[Data for processing Boundary: Start]

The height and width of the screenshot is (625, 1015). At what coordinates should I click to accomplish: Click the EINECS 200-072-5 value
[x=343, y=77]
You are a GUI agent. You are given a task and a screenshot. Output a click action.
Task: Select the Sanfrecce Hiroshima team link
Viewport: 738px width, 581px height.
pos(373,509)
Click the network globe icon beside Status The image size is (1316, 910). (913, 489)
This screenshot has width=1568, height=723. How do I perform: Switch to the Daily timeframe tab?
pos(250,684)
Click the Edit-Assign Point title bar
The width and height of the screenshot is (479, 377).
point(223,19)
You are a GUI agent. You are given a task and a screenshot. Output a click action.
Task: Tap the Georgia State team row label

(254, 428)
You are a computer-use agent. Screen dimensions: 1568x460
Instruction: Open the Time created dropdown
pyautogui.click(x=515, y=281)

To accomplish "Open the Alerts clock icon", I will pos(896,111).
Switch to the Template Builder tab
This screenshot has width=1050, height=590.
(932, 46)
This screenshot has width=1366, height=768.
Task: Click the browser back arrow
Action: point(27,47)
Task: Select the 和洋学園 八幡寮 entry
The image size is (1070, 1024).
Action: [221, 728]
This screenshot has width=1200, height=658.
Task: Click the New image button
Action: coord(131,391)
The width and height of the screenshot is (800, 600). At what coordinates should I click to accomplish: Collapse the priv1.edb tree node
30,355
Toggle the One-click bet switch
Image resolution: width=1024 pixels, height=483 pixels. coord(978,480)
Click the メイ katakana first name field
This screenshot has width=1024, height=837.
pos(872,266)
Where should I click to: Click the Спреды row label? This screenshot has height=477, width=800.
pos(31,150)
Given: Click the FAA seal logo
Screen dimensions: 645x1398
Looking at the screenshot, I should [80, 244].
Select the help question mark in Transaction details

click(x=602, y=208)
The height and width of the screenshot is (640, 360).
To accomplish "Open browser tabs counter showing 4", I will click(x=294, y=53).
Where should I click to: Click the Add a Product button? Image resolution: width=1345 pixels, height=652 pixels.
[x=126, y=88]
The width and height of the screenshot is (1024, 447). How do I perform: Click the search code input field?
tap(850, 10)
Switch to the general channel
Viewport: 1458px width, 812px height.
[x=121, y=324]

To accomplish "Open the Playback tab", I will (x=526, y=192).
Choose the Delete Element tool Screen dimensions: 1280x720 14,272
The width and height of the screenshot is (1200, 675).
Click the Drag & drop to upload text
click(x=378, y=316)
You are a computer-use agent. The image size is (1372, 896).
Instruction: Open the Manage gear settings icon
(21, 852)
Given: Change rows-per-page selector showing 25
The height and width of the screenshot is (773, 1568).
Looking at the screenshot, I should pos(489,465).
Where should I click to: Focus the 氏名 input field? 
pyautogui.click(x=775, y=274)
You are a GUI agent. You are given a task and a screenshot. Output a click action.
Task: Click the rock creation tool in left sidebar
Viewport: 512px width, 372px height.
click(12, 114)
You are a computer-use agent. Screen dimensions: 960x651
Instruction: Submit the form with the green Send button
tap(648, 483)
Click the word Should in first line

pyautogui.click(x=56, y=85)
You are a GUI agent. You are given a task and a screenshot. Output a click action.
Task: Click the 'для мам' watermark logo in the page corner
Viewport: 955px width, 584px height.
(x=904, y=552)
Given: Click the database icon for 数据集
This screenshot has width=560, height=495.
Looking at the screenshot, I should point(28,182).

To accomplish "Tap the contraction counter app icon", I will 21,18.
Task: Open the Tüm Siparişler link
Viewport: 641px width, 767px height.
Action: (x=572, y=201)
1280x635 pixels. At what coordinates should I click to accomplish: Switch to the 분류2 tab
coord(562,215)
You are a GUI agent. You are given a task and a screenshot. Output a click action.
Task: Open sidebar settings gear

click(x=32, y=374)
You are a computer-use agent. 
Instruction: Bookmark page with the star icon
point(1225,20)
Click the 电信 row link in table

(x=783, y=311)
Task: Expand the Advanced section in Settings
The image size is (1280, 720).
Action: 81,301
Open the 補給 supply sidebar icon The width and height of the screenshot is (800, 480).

[Data for processing Boundary: End]

§ Your instructions
Beginning at the line with "Given: Click the FAA seal logo" and ending at the line with "The height and width of the screenshot is (640, 360).", reproduce each line of the data above exactly, and add no other lines.

§ Written response
Given: Click the FAA seal logo
Screen dimensions: 645x1398
Looking at the screenshot, I should [80, 244].
Select the help question mark in Transaction details

click(x=602, y=208)
The height and width of the screenshot is (640, 360).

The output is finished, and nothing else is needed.